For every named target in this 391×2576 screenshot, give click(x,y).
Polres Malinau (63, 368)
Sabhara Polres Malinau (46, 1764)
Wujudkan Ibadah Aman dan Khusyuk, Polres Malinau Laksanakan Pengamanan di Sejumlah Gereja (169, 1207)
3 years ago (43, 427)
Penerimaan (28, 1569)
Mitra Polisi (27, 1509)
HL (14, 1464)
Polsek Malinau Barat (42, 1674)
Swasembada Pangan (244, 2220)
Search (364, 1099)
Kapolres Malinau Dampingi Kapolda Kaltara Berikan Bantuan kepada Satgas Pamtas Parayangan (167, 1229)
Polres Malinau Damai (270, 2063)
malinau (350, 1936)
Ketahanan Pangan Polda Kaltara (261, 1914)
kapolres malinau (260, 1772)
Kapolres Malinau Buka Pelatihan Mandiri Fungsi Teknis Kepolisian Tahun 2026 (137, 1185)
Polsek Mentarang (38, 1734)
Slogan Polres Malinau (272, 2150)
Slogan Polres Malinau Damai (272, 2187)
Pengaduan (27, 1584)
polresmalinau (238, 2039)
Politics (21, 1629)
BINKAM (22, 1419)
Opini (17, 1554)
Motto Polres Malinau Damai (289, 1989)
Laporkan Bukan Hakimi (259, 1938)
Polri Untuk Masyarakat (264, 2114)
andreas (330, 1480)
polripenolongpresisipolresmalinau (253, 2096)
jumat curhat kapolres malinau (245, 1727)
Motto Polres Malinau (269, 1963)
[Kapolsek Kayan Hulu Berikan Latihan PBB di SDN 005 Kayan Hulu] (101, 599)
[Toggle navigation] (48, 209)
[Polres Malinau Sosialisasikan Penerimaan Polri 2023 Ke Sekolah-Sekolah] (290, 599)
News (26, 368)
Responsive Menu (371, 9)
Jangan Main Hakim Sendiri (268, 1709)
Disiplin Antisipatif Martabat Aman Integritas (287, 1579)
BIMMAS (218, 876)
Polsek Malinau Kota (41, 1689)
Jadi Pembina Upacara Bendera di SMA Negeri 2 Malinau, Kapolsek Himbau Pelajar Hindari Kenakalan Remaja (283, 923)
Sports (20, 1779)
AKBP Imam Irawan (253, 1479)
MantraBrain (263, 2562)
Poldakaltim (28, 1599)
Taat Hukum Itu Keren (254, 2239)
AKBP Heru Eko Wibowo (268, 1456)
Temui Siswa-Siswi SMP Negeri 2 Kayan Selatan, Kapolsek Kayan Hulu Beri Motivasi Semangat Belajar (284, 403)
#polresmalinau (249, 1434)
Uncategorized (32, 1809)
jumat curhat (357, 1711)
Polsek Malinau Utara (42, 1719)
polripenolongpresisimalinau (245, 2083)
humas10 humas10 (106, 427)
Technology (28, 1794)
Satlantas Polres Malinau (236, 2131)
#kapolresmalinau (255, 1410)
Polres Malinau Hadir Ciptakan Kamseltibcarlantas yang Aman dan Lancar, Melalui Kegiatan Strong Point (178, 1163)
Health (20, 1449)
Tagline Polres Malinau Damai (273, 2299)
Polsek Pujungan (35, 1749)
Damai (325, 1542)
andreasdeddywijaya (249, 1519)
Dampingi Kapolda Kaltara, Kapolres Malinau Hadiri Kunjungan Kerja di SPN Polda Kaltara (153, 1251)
····················
Work order: Taking the listing above as the source, transcribe only the lines starting at the line with "Slogan Polres Malinau Damai (272, 2187)" and going through the line with "polripenolongpresisipolresmalinau (253, 2096)", unaltered and with both ends included.

Response area:
Slogan Polres Malinau Damai (272, 2187)
Pengaduan (27, 1584)
polresmalinau (238, 2039)
Politics (21, 1629)
BINKAM (22, 1419)
Opini (17, 1554)
Motto Polres Malinau Damai (289, 1989)
Laporkan Bukan Hakimi (259, 1938)
Polri Untuk Masyarakat (264, 2114)
andreas (330, 1480)
polripenolongpresisipolresmalinau (253, 2096)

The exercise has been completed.